• **Supplied information**
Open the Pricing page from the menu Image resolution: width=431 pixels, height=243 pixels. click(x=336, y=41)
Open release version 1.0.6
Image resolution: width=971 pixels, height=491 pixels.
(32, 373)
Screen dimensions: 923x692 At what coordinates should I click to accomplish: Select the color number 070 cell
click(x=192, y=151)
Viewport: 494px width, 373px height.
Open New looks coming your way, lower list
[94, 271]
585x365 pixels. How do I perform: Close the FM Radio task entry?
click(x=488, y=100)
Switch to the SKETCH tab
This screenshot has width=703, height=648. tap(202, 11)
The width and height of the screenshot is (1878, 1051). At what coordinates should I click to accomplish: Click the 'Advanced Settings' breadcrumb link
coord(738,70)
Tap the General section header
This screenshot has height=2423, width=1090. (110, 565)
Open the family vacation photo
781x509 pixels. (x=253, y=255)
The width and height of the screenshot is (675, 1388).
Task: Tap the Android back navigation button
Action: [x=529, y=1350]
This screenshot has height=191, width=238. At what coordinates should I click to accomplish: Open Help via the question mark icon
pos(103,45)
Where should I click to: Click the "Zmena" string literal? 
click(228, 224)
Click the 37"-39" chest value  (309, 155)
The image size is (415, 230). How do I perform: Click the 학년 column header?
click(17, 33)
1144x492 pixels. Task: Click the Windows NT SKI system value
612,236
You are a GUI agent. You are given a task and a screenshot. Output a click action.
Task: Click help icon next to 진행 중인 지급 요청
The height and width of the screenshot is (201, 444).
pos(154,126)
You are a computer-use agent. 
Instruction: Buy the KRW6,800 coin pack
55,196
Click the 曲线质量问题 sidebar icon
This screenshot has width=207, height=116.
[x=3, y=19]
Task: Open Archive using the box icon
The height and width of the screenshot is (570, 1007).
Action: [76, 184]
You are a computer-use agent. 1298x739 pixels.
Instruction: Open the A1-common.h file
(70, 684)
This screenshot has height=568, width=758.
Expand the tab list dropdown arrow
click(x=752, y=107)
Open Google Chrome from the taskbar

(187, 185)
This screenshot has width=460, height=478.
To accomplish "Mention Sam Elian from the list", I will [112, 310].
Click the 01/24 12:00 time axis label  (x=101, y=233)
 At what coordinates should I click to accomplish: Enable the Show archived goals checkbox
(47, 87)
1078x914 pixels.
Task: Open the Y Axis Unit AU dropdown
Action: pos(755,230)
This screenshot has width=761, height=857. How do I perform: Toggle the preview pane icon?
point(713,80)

• **Task statement**
In the records above, locate the lines holding the word "agent". Copy each of them.

• **Answer below**
You are a GUI agent. You are given a task and a screenshot. Output a click action.
You are a computer-use agent. 
You are a computer-use agent. 1298x739 pixels.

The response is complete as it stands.